Une logique similaire encadre déjà, depuis 2021, les versements des grands-parents sur le Livret A de leurs petits-enfants mineurs. Impossible désormais de faire un virement direct sur ce type de compte : il faut obligatoirement passer par le compte courant du titulaire ou de son tuteur légal.

Autrement dit, les grands-parents virent l’argent aux parents, qui se chargent ensuite de le déposer sur le livret de l’enfant. Seuls les représentants légaux du mineur peuvent effectuer un virement sur son compte courant.

Cette mise en conformité s’appuie sur une loi de 1969, qui limite les opérations sur un compte sur livret à des versements ou retraits au profit du titulaire, ou à des virements depuis ou vers son propre compte à vue.

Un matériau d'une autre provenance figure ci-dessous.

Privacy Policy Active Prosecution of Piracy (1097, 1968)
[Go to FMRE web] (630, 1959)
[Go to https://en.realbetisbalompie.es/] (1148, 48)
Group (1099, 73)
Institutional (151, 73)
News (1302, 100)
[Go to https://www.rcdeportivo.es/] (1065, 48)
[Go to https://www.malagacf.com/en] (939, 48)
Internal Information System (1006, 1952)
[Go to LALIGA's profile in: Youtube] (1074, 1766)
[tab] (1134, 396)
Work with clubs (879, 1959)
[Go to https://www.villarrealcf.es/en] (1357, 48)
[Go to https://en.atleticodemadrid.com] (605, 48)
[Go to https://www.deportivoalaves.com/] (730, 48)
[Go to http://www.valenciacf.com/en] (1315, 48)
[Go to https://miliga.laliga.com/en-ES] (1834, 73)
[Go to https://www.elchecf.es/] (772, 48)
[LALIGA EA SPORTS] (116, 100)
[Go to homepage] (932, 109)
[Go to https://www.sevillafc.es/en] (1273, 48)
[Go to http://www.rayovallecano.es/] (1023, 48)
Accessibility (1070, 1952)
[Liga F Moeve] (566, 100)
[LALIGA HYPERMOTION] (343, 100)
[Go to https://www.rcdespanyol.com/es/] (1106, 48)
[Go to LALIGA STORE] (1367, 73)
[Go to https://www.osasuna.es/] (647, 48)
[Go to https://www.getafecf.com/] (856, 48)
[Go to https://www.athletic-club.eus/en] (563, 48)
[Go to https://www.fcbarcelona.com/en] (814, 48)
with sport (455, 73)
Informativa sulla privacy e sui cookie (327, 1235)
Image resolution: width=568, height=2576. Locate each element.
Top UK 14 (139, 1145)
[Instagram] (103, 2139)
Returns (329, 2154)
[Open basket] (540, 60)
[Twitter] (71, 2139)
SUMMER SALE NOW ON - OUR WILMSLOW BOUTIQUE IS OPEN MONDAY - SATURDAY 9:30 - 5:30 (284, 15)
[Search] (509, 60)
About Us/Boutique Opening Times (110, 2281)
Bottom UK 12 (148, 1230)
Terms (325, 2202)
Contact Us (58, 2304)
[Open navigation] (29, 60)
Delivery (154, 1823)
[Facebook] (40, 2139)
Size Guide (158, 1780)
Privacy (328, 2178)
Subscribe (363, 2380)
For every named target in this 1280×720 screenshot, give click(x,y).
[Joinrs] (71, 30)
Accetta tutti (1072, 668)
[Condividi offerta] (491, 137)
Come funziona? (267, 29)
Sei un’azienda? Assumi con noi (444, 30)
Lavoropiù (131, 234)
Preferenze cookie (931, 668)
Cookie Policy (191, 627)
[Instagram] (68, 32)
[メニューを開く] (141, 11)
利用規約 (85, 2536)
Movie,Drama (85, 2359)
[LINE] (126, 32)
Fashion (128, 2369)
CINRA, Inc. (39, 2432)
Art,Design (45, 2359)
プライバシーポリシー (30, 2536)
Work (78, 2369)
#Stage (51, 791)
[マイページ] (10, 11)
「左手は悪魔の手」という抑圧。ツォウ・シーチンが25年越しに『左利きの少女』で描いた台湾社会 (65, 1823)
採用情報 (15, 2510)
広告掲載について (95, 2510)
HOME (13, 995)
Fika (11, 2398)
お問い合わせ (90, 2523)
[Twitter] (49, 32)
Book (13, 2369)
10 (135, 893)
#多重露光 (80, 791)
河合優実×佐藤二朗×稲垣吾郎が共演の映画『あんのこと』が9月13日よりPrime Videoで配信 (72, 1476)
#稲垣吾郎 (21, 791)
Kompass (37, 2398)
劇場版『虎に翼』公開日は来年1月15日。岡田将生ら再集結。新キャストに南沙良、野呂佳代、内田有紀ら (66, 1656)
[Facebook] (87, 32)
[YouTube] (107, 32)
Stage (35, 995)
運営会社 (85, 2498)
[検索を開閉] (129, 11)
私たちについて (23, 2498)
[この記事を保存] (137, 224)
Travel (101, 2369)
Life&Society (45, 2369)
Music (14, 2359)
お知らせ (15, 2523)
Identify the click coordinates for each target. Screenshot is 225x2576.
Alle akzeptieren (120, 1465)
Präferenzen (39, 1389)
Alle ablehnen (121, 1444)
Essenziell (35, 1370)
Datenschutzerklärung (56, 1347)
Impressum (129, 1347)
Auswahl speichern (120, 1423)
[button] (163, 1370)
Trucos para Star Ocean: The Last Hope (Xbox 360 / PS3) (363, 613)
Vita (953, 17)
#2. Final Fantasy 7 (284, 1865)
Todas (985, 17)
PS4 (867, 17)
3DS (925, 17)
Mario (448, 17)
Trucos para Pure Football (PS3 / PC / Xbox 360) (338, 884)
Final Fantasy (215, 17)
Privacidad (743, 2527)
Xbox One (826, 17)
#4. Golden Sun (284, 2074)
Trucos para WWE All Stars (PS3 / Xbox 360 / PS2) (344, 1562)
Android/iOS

Avant 2021, les banques créaient pourtant un RIB propre au livret, permettant les virements directs, une pratique que l’Assemblée nationale avait elle-même rappelée. Les établissements se trouvaient donc en réalité dans l’illégalité depuis plusieurs années avant de durcir leurs règles.

Interrogée par Ouest-France, l’avocate Maître Poulain de Saint-Père explique ce changement d’abord par des questions de sécurité. « Sur ce type de compte, vous êtes censé mettre de l’argent et le retirer pour certaines opérations ponctuelles. Mais vous ne devez pas le mouvementer régulièrement comme un compte à vue », détaille-t-elle. Un Livret A n’est pas fait pour être mouvementé comme un compte courant classique.

Deux options s’offrent aux familles pour continuer à alimenter le livret d’un enfant. La première consiste à virer la somme sur le compte courant de l’un des parents, qui la transfère ensuite sur le Livret A du mineur. La seconde, un chèque libellé directement à l’ordre du petit-enfant, déposé ensuite par les parents sur son compte d’épargne. Pour Maître Poulain de Saint-Père, cette dernière méthode reste la référence : « Cela reste le plus sécurisé. »

Ces contraintes bancaires n’empêchent pas les transmissions familiales de continuer à bénéficier d’une fiscalité avantageuse. En 2026, chaque grand-parent peut donner jusqu’à 31 865 euros par petit-enfant, tous les 15 ans, sans qu’aucun impôt ne soit dû ni aucune déclaration exigée par l’administration fiscale.

Le Livret A reste par ailleurs le placement préféré des Français, avec un taux de 1,5 %, net d’impôt et garanti par l’État, l’argent placé restant disponible à tout moment. De nombreux parents en ouvrent un dès la naissance pour constituer un petit pécule que l’enfant pourra utiliser librement à sa majorité.

Il peut aussi, à 12 ans, demander sa transformation en Livret jeune. D’autres produits restent accessibles dès la naissance, comme le Plan épargne logement, l’assurance vie ou un compte bancaire classique.